Computational linguistics

Can we model language understanding, production, learning, and translation with computational models? Computational linguistics research at CLiPS is concerned with the study of computational methods for the representation, acquisition, and use of language knowledge.

We focus on the application of statistical and machine learning methods, trained on corpus data, to explain human language acquisition and processing data, and to develop automatic text analysis systems that are accurate, efficient, and robust enough to be used in practical applications. We develop specific machine learning algorithms suited for the properties of language data (few regularities, many irregularities and exceptions), and develop new methodologies for simulation of these language data.

Our application-oriented research is in the domain of Language Technology: the development of reusable language processing tools to solve concrete problems, and make possible innovative applications. Research focus here has been on text analytics (extracting knowledge from unstructured text data, for example in automatic biomedical text analysis).

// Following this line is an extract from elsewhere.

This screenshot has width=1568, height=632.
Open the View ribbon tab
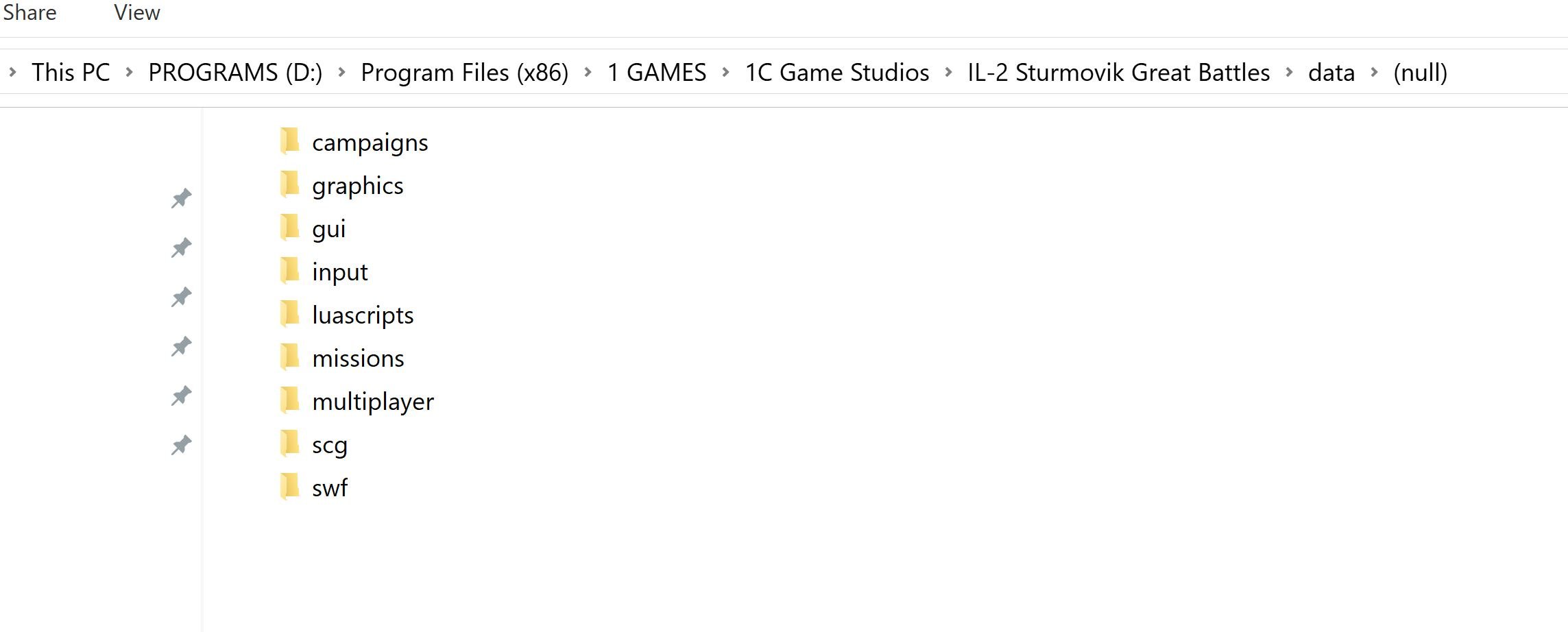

We develop new approaches combining machine learning and automatic text analysis to solve generic problems in text mining (automatic summarization, question answering, information extraction, smart search, ontology learning, etc.). We build these generic solutions into prototypes for specific applications.

In Digital Humanities, we contribute to the University of Antwerp Digital Humanities platform with research on computational stylometry (authorship attribution, author profiling from text), and language technology for the study of old variants of Dutch.